Banks are neglecting SMEs, alternative finance can be a lifeline
Across the small business landscape, there’s a sense that positive change is on the horizon. The Federation of Small Businesses has found that for the first time in two years, industry confidence has jumped 20 points owing to encouraging signs in the economy and hopes of long-term recovery. But, despite confidence rebounding, the industry still faces the same challenges to growth as before.
Small businesses shape our economy; they employ nearly 17 million people and turnover an estimated £2.4trillion each year. And yet, they face an uphill battle to build healthy cashflow and access capital to fund new jobs, build new products and expand into new markets. The financing gap is placing limits on what SMBs can achieve and this could have ramifications for the economy while stopping businesses from hitting their heights.
Data from UK Finance shows that small business lending dropped for a third straight year, from £18.4bn in 2022 to £14.3bn in 2023 (22%). It’s a trend that must be reversed so SMBs can realise their potential. Crucially, there are now alternatives to the traditional finance route. The scale-up journey does not have to stop on the say of a highstreet bank. Alternative financing, based on revenue or invoices, for instance, can be a critical lifeline, faster to obtain and provide the foundations to growth – every step of the way.
Funding freeze: Banks are getting cold on smaller businesses
It is no secret that banks are moving away from small business lending. It’s in the headlines every week: lenders “debanking” small businesses as high street banks prioritise larger enterprises or ‘safer’ bets in the market. With lenders closing more than 140,000 business accounts so far this year, there is a clear gap in both understanding how best to serve the SMB community and the opportunity it presents.

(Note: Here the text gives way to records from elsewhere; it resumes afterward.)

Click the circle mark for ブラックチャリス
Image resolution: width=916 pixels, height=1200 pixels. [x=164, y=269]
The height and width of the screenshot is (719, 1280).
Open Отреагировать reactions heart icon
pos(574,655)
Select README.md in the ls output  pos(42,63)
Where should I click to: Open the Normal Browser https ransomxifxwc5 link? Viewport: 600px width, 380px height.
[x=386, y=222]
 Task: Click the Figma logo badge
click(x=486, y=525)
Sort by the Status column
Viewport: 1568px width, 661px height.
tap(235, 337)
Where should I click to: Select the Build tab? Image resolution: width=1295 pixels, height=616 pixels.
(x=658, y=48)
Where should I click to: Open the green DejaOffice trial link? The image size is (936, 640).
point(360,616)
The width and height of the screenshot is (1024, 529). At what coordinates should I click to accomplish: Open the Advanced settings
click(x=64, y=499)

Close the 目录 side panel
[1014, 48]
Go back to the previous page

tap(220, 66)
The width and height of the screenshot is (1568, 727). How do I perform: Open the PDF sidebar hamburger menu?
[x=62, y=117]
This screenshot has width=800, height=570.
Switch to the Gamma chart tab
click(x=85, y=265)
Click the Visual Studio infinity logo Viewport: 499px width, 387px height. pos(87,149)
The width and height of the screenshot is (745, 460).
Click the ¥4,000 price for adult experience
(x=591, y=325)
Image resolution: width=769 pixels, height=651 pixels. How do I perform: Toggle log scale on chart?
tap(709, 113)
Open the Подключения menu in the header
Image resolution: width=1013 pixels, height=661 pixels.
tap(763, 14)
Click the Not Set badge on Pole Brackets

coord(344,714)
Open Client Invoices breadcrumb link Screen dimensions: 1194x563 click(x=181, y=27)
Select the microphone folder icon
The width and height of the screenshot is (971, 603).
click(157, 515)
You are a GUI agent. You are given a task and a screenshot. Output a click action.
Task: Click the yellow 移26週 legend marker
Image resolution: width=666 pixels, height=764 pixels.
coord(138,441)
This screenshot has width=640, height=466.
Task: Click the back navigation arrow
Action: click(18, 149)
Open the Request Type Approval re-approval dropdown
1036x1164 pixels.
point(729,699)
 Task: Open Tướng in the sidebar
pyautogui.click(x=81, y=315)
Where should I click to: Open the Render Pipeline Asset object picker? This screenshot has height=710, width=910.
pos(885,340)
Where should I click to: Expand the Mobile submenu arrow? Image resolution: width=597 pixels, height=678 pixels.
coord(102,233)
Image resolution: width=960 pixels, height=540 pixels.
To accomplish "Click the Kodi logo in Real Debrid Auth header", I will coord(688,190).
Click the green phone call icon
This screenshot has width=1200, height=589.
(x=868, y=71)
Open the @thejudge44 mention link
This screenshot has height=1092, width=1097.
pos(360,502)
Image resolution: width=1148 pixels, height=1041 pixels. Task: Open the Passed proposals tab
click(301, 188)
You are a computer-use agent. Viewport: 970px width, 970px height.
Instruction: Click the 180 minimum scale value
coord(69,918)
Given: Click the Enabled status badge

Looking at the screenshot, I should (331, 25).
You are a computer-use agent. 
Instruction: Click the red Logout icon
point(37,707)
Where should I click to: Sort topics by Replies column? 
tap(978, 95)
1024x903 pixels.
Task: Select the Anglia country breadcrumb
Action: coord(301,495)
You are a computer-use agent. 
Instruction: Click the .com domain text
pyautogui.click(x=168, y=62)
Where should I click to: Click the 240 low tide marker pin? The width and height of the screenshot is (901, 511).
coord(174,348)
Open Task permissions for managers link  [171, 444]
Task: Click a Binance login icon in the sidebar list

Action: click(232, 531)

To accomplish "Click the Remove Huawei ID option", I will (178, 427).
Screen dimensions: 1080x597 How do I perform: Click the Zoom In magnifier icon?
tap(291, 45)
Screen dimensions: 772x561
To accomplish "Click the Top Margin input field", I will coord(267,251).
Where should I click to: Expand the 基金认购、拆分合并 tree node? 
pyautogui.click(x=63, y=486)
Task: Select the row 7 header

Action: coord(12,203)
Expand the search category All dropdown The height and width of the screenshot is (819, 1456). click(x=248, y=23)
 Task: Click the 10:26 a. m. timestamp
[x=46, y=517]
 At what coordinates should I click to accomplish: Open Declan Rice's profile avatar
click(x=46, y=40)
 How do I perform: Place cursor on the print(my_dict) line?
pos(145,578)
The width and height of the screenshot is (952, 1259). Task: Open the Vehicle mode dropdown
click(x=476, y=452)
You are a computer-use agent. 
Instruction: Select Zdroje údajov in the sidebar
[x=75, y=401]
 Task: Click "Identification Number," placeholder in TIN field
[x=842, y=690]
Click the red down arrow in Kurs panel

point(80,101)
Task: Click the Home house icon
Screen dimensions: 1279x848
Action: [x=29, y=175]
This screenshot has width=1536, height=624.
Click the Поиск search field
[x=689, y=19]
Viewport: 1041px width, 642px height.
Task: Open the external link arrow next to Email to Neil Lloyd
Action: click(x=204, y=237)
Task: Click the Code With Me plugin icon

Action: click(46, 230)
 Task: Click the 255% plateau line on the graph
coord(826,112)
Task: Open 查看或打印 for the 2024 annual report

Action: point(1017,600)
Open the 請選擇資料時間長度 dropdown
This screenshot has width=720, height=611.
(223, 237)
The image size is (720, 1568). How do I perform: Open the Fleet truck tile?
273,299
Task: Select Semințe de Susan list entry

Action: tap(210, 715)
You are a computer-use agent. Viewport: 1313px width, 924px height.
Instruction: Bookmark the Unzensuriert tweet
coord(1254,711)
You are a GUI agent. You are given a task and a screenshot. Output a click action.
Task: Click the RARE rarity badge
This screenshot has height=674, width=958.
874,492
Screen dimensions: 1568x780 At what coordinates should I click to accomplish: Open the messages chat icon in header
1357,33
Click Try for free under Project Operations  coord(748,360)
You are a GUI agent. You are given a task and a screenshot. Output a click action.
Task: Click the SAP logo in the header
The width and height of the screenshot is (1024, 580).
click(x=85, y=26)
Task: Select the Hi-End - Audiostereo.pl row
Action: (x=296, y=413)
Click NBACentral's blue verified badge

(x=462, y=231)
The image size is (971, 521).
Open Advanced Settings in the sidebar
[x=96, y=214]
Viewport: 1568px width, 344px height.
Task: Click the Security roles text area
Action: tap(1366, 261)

As small businesses rightly feel neglected by traditional institutions, they need to be asking themselves:
- Is this lender able to sufficiently support my scale-up journey?
- Am I seeing enough return to offset the lengthy approval times, stringent application requirements and underwhelming loan conditions?
The statistics speak for themselves. Small businesses need to embrace the break-up with traditional finance providers and understand there are other trusted alternatives available with providers that fundamentally get scale-up challenges, and are actively addressing the issues.
Alternative finance is the future of scale-up support
Alternative finance has become a key access point for on-demand small business capital. So much so that the British Business Bank’s Small Business Finance Markets report revealed that for the third consecutive year, challenger and specialist banks account for a higher share (59 per cent) of total gross lending than the big five banks (41 per cent), proving that it’s quickly become a default choice.
But, what has widened the appeal is the flexibility that new, and innovative, players in the market can now offer. For example, if an E-Commerce business spots an opportunity for investment with short-term demand – let's say, a £5,000 investment to manufacture 600 Stanley Cups that have grown popular overnight with consumers following a TikTok trend – alternative lenders can provide this capital within matter of days, rather than weeks.
Specialist lenders can also provide tailored support to new founders, with many focusing on early-stage businesses. This close relationship between lender and business, right from the very beginning, ensures that financing is perfectly aligned to both the business’ objectives but also to its growth runway. When the lender fundamentally understands the business, it’s easier to advise on how capital can help achieve their goals.
Helping SMBs to never settle
As alternative finance continues to gain traction, it’s paramount that SMBs understand the options that are available to them, and how this type of funding can power their scale-up journey.
Today, most digital-first lenders use technology to provide a best-in-class experience. This is in stark contrast to traditional banks who are still overly reliant on legacy processes that do not fit modern SMB requirements for capital.
Most founders and business leaders simply do not have the time to wrestle with paperwork, unnecessary process and rigid lending environments. Access to cashflow can be the difference between onboarding the new customer, purchasing key resources or expanding into a new market. That’s why market challengers use AI and automation to expedite the process, conduct fast, fair and transparent risk assessments, so applications can be processed in 48 hours – not weeks or months.
It's this technology environment that means SMBs do not have to settle for less. Financing options like revenue-based financing or invoice financing, whereby unpaid invoices can be converted into immediate working capital are grounded in emerging applications like AI to deliver flexibility and scalability when SMBs need it most. Capital becomes the springboard for growth, rather than an inhibitor to progress.
The SMB lending landscape is awash with legacy processes that are no longer fit for purpose. Too many banks neglect scale-ups and misunderstand the journey they are on. Against this backdrop, alternative forms of finance can be a lifeline. These financiers not only deliver flexible access to cashflow, but can work with SMBs to ensure capital injections match their growth ambitions. Small businesses are the engine room of our economy, and each individual business deserves no less than fair access to capital to support their success.